● **Task to carry out**
Starting with the line that has "The height and width of the screenshot is (637, 776)." in the records below and stopping after the line that has "Task: Click the playback progress bar", output every line exactly and nothing else; skip pictures.

• • • •

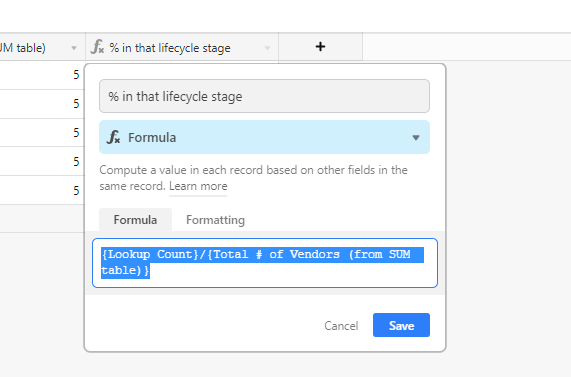
Task: Open the Learn more link
Action: (198, 186)
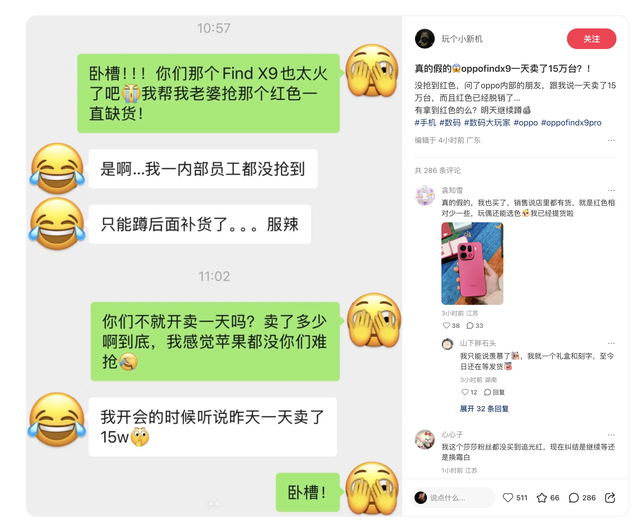
Task: Open three-dot menu on 袭知雪's comment
Action: coord(611,190)
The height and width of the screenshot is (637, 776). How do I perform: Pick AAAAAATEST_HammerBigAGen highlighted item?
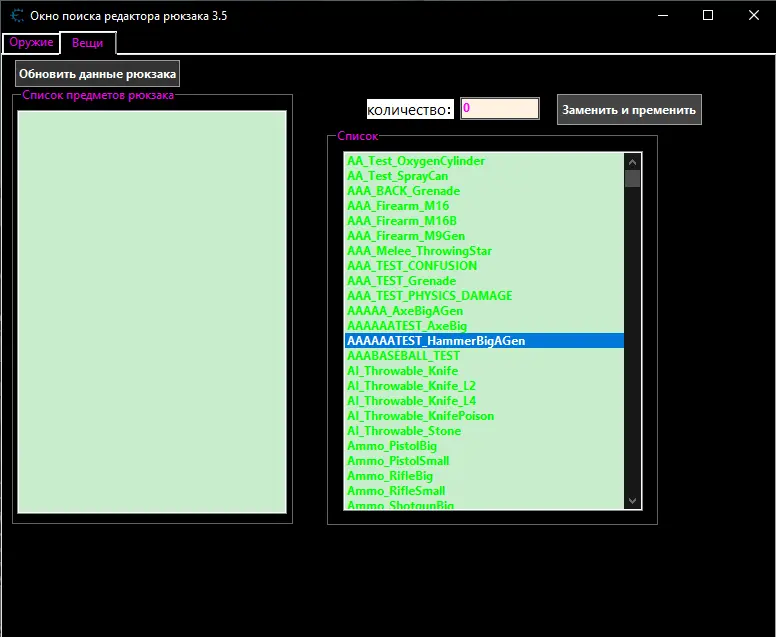436,341
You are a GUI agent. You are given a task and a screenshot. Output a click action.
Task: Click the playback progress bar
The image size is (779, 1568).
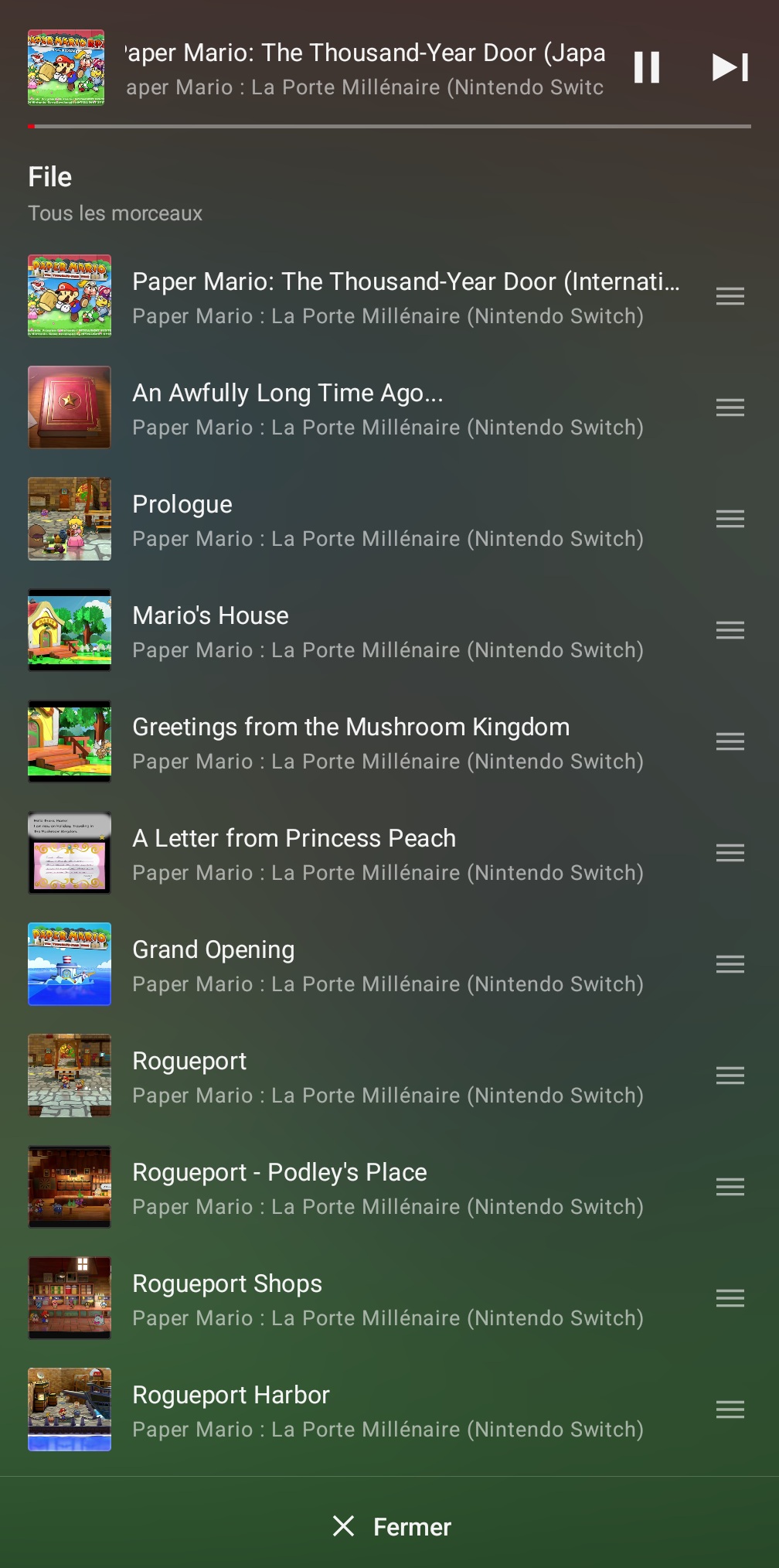[390, 126]
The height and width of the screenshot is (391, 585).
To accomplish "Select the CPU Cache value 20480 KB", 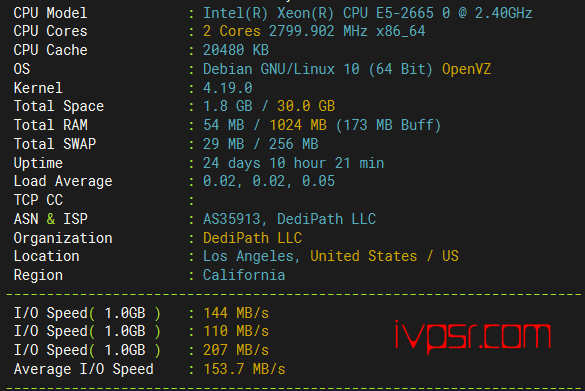I will [x=236, y=50].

• • • •

● **Answer box**
The height and width of the screenshot is (637, 776). How do I perform: Pick AAAAAATEST_HammerBigAGen highlighted item?
436,341
You are a GUI agent. You are given a task and a screenshot. Output a click action.
Task: Click the playback progress bar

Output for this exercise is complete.